William Gallafent wrote:
On Tuesday 23 May 2006 04:34, Bryan J. Smith wrote: [snip] [re TNT2]
Those cards are 6+ generations** (over 5 years**) old.
[snip]
Exactly! ... since one can buy a brand new (and _much_ faster than TNT2) nVIDIA card (geforce mx4000) which _is_ supported by nVIDIA's accelerated drivers, on AGP for less than UKP20 (or PCI for less than 30), then why not just do that to use xgl? Then sell the TNT2 on eBay (to a museum ;)
Or, one could just install an old enough version of xorg/XFree86 that you can use an old enough version of nVIDIA's accelerated driver. Or port the UtahGLX driver to DRI!
I thought this might provide some amusement. 5 years eh? How time flies! 20 quid sounds worth a go although I fear the antiquity of the rest of my pc almost matches the TNT2 (Athlon ~1.5GHz, 256MB RAM). Just in case anyone cares, the nvidia driver (version 7174) does acually compile under the standard suse 2.6.16 kernel with the aid of a patch as described here: http://en.opensuse.org/NVIDIA and I can run Xorg fine with this driver (verified by the nvidia splash screen).
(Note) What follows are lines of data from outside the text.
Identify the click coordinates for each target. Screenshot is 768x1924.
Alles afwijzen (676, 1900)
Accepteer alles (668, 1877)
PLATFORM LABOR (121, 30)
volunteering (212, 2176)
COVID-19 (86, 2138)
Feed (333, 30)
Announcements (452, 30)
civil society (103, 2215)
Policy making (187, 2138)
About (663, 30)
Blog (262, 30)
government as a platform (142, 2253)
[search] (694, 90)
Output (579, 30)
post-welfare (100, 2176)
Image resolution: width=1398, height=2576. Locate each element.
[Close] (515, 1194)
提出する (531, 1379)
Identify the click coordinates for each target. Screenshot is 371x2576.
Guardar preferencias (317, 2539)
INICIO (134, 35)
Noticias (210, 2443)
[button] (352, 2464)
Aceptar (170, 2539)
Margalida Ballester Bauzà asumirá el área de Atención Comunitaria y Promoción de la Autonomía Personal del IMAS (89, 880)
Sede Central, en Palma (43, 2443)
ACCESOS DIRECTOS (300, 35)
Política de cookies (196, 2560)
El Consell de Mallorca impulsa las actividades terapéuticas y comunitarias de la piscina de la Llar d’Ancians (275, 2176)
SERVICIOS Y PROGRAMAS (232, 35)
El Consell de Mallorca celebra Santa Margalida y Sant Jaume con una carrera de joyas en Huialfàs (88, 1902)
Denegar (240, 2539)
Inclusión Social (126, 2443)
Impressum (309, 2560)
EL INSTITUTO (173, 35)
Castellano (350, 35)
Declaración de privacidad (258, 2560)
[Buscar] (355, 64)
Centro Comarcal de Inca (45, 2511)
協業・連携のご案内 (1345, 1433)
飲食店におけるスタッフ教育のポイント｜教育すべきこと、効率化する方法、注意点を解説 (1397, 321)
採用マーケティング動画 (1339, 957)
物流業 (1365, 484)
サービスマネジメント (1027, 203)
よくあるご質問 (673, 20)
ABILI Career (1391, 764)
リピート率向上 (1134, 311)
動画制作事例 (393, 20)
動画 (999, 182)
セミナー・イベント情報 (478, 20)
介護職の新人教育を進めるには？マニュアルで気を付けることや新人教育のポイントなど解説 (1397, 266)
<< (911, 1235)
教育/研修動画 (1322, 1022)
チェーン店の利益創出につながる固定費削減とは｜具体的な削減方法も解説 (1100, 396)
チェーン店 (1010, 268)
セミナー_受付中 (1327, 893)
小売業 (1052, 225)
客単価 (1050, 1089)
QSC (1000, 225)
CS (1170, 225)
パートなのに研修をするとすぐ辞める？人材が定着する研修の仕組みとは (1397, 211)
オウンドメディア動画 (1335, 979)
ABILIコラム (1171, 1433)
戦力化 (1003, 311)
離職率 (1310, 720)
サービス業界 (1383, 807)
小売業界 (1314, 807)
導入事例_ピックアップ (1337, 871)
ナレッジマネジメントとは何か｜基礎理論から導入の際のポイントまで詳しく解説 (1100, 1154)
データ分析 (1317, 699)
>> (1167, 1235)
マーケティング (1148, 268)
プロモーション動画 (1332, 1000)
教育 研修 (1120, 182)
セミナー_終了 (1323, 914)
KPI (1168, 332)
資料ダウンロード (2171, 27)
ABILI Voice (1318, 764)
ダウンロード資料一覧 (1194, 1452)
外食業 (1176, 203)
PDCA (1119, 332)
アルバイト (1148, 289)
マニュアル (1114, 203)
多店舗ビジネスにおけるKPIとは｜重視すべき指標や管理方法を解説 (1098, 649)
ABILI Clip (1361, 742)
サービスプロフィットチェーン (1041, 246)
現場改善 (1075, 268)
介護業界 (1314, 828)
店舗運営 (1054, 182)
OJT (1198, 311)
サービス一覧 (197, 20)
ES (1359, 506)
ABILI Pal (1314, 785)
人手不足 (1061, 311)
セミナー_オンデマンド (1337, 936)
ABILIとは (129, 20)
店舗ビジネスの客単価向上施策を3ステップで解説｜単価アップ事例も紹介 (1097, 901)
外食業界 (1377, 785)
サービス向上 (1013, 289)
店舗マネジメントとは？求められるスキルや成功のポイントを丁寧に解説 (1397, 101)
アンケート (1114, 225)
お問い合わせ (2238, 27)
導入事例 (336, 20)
Also, glxinfo reports that the nvidia driver is being used. Anyway, I don't really care too much about whether Xgl will work on my machine but rather why it doesn't work and how it's supposed to work. Does anyone know of any websites that give a good overview of how all of these components (Xorg, Xgl, OpenGL, Mesa, DRI, etc.) fit together? Cheers, James.